Cinéma - Nihilistes de banlieue

Les cinéastes indépendants américains devront bientôt ratisser de nouveaux territoires, car la banlieue, du moins celle qu'ils ne cessent de dépeindre sous ses aspects les plus morbides, est devenue aussi prévisible qu'un pavillon thématique à Disney World. Le parallèle selon lequel les façades proprettes des maisons servent surtout à camoufler la décadence d'une société hypocrite nous est encore servi dans The United States of Leland, de Matthew Ryan Hoge.

Il s'avère difficile d'être en total désaccord avec les nombreux constats déclinés par le cinéaste. Des familles éclatées à celles qui sont soudées par l'habitude et la respectabilité, des ravages de la drogue à ceux de l'indifférence mutuelle entre parents et enfants, le tableau n'a rien de réjouissant. Il l'est d'autant moins que la mise en scène convenue qui soutient cette chronique banlieusarde, assortie d'un détour en milieu carcéral, n'exerce qu'une tiède séduction. Combinée à son manque d'originalité patent et à des dialogues au ton faussement philosophique, elle accentue la mollesse de tous ces personnages paralysés par leurs névroses.

À défaut de vouloir secouer cette fadeur visuelle, le cinéaste s'amuse à entrelacer les fils de la narration, cherchant ainsi à créer l'illusion du suspense et le mirage de la complexité psychologique de son héros, jeune écrivain talentueux et auteur d'un crime aussi gratuit que crapuleux. Même si Leland P. Fitzgerald (Ryan Gosling) sait bien que tous attendent de lui une réponse logique pour expliquer son geste — il a tué à coups de couteau le frère handicapé de Becky (Jena Malone), une héroïnomane qui prétendait l'aimer — le garçon s'obstine à s'emmurer dans son silence.

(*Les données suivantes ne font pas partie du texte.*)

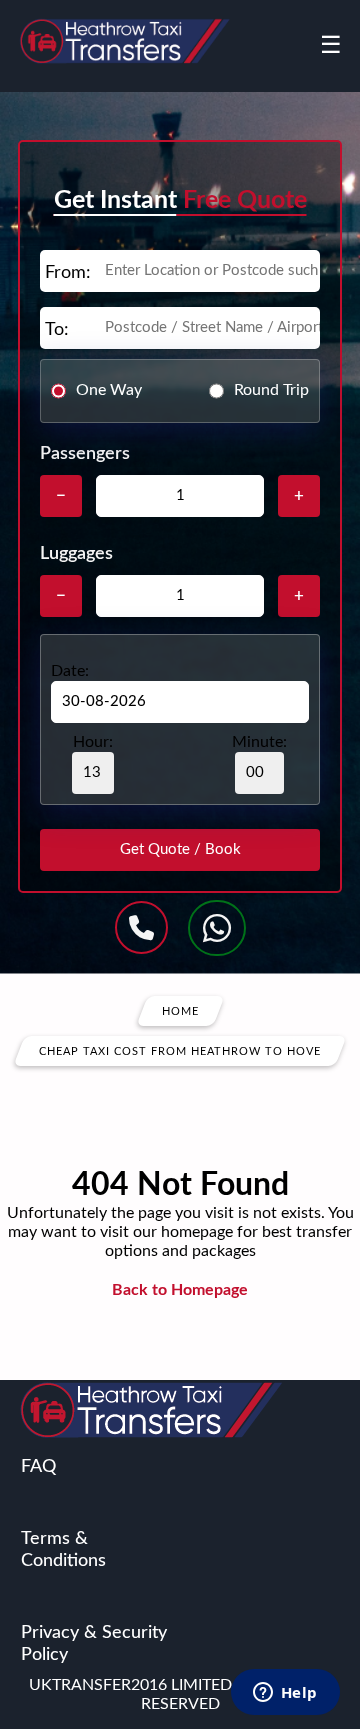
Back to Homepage (180, 1290)
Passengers (85, 454)
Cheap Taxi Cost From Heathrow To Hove (180, 1050)
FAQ (38, 1467)
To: (57, 330)
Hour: (93, 742)
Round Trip (271, 390)
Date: (70, 671)
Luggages (76, 554)
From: (68, 273)
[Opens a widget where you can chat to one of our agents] (285, 1694)
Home (180, 1010)
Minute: (259, 742)
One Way (109, 390)
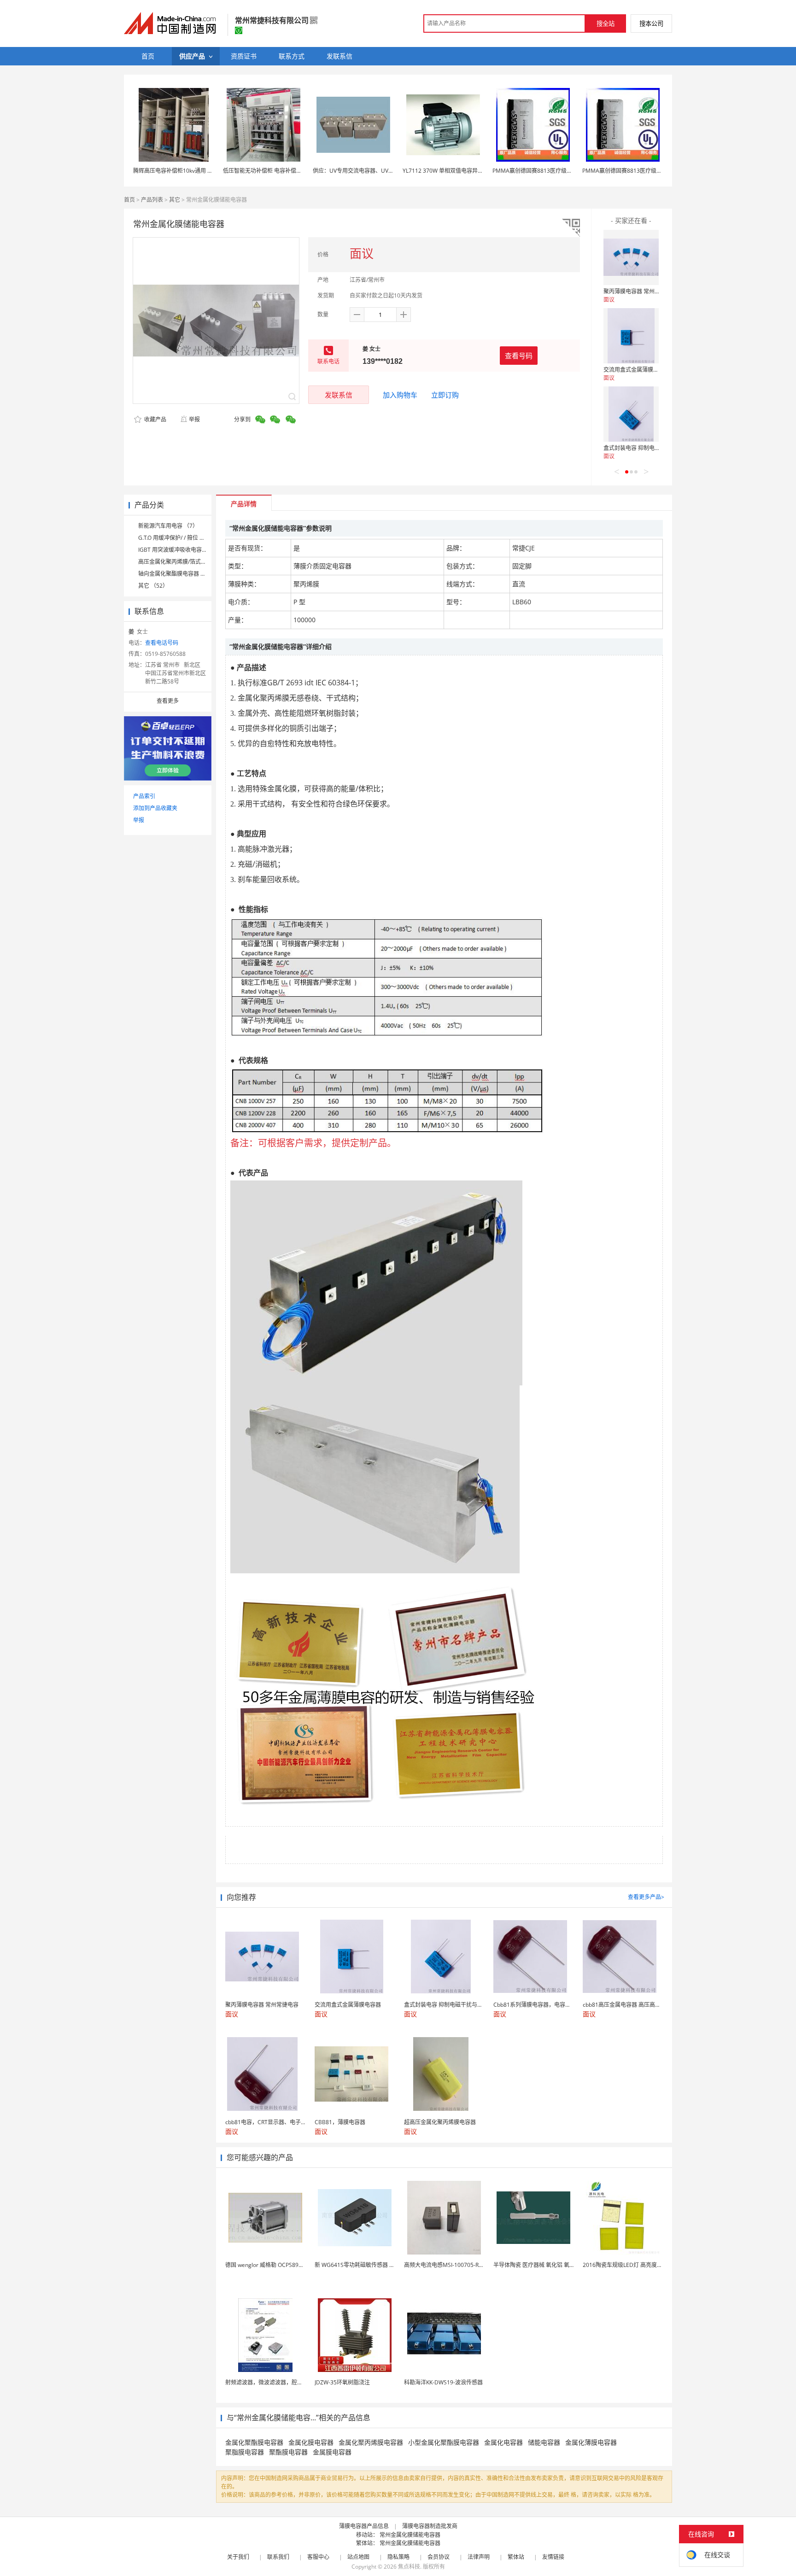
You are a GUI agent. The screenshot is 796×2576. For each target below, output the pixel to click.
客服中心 (318, 2557)
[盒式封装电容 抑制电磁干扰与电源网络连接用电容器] (631, 414)
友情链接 (553, 2557)
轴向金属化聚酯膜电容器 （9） (176, 574)
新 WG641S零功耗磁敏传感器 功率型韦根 (366, 2265)
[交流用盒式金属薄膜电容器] (631, 335)
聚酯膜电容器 (288, 2451)
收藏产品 (154, 419)
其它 (174, 200)
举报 (194, 419)
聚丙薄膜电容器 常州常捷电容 (640, 291)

Cet événement tragique sert de catalyseur, ouvrant toutes grandes les blessures des deux familles. La première menace d'éclater à tout moment, Becky cachant tant bien que mal sa dépendance, tandis que sa soeur Julie (Michelle Williams) s'ennuie dans les bras d'Allen (Chris Klein). Chez les Fitzgerald, la rupture est consommée depuis longtemps. Le père, un écrivain célèbre (Kevin Spacey), entretient peu de liens avec son fils et son ex-épouse (Lena Olin), elle-même plutôt distante avec Leland. Il n'y a finalement que Pearl (Don Cheadle), un professeur travaillant au pénitencier où le garçon est détenu, à s'intéresser vraiment à lui, même si ses motifs n'ont rien d'altruiste. Ayant des prétentions d'écrivain, surpris de découvrir qui est l'illustre père de Leland, il flaire à la fois une bonne histoire à raconter et un moyen d'entrer en contact avec un auteur qu'il admire.

Même si Matthew Ryan Hoge déploie tous les subterfuges pour briser la linéarité du récit, lui permettant ainsi d'en camoufler l'indéniable banalité, The United States of Leland souffre de ce regard distancié jusqu'à la profonde indifférence, ainsi que de ce ton lancinant adopté par Ryan Gosling, narrateur et figure centrale de l'intrigue. Les nombreux passages entre le passé et le présent, l'enchevêtrement des points de vue sur la même tragédie, l'amoncellement d'incidents anecdotiques — les difficultés amoureuses de Pearl, la liaison de Leland avec une femme plus âgée, le coup d'éclat d'Allen après sa rupture avec Julie — représentent autant de diversions inutiles.

À cette morosité morale si caractéristique d'un certain cinéma indépendant américain, et dont The United States of Leland ne représente qu'un exemple parmi tant d'autres, se superpose, étrangement d'ailleurs, une distribution de haut niveau, digne des productions les plus ambitieuses. La présence de Kevin Spacey, qui reprend ici ses manies d'arrogant cynique, s'explique par sa position de producteur du film.

Il a sans doute su convaincre quelques distingués camarades, dont le toujours étonnant Don Cheadle et la trop rare Lena Olin, de cautionner ce projet par leur seule présence. Mais il ne suffit pas d'aligner une distribution impressionnante pour pallier les manques évidents d'un film empêtré dans un nihilisme version banlieusarde, un récit aux allures de puzzle incomplet et une vision esthétique aussi provocante qu'une nouvelle construction domiciliaire.